--- Exercise brief ---
Could you output exactly the lines from the one containing "زامبيا ضد توغو: محمود" through the end of the records below, and nothing more?

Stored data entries
<<<<

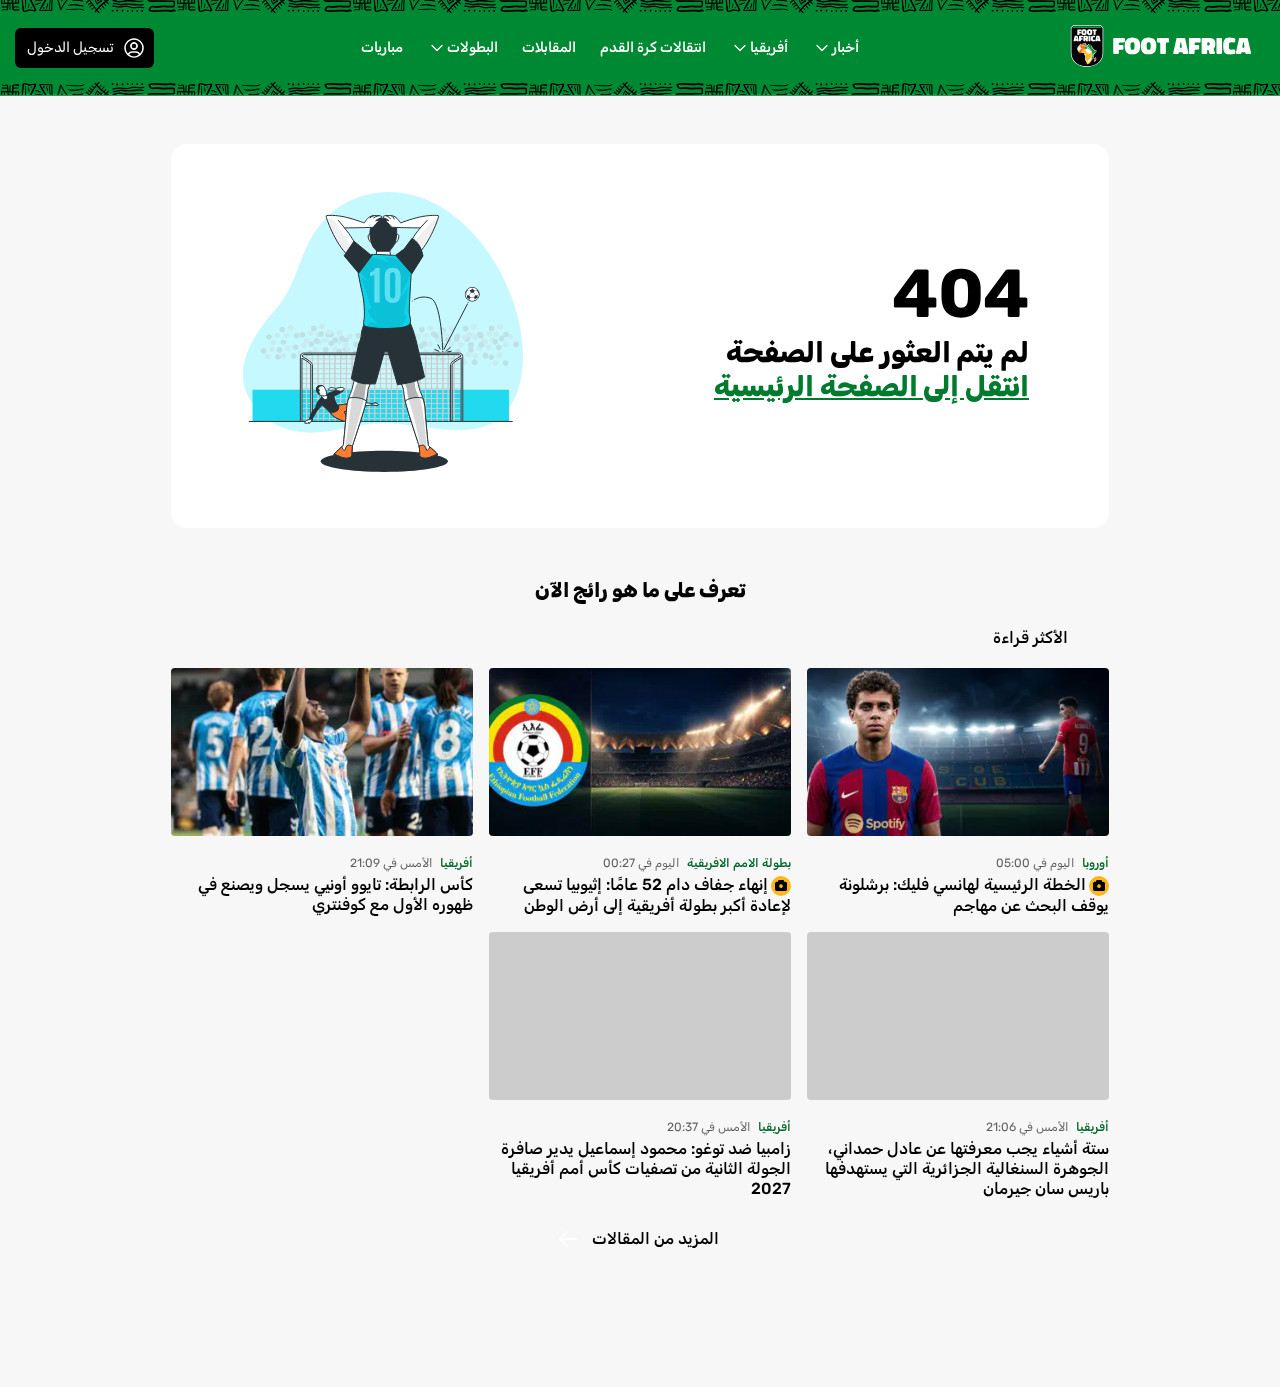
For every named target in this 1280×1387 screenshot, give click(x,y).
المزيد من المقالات (655, 1238)
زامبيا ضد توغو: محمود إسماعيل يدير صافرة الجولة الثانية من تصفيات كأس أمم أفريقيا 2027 (646, 1168)
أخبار (845, 47)
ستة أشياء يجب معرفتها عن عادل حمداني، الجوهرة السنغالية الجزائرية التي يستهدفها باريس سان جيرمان (967, 1168)
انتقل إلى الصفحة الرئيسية (871, 386)
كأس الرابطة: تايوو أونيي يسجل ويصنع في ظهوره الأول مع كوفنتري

>>>>

--- Written solution ---
زامبيا ضد توغو: محمود إسماعيل يدير صافرة الجولة الثانية من تصفيات كأس أمم أفريقيا 2027 (646, 1168)
أخبار (845, 47)
ستة أشياء يجب معرفتها عن عادل حمداني، الجوهرة السنغالية الجزائرية التي يستهدفها باريس سان جيرمان (967, 1168)
انتقل إلى الصفحة الرئيسية (871, 386)
كأس الرابطة: تايوو أونيي يسجل ويصنع في ظهوره الأول مع كوفنتري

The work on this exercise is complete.